/---

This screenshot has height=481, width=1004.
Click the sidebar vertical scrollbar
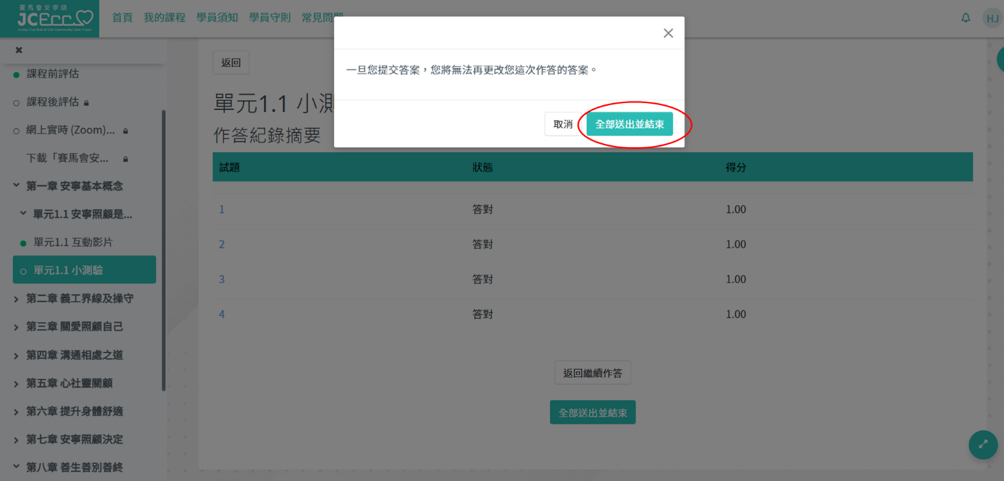click(163, 250)
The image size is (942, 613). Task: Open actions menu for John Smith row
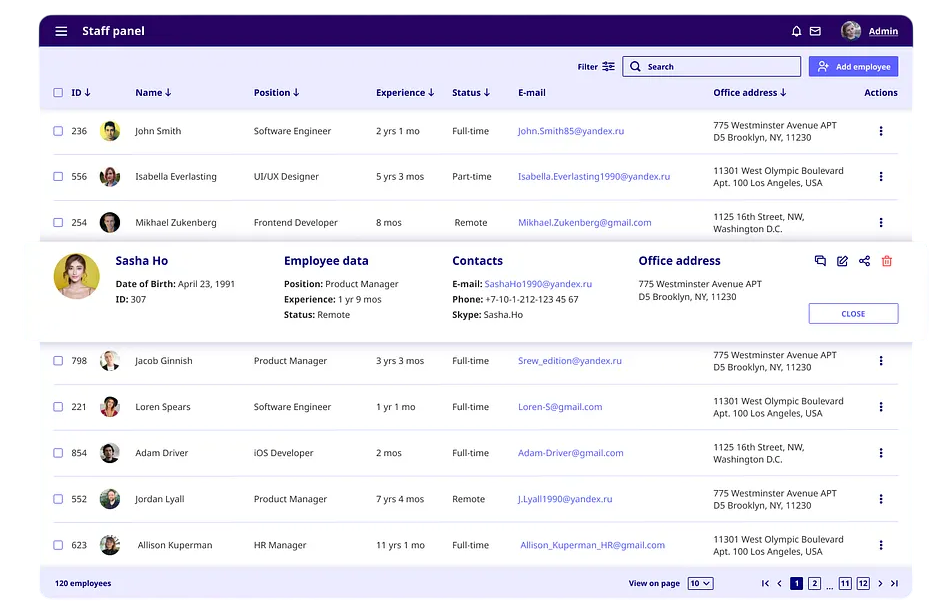[880, 131]
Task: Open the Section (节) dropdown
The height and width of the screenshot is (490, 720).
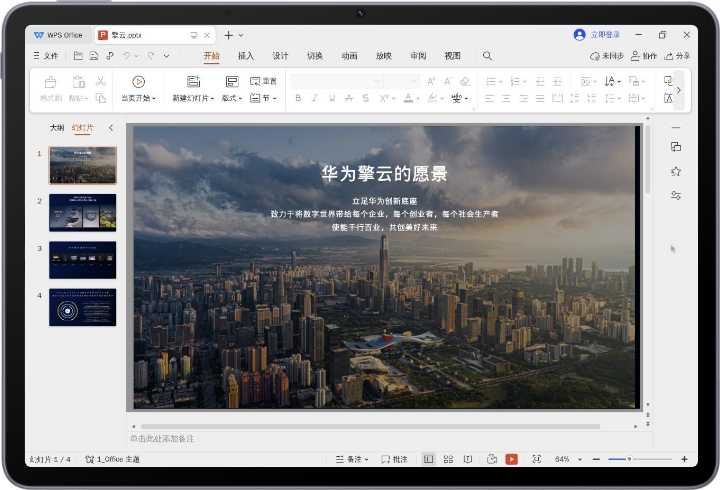Action: [265, 98]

\---

> **Problem to solve**:
In your copy, include no pictures, but reproduce all records exactly.

> **Exercise output**:
This screenshot has height=481, width=1004.
Click the sidebar vertical scrollbar
click(163, 250)
The image size is (942, 613). Task: Open actions menu for John Smith row
[880, 131]
Task: Open the Section (节) dropdown
The height and width of the screenshot is (490, 720).
Action: [265, 98]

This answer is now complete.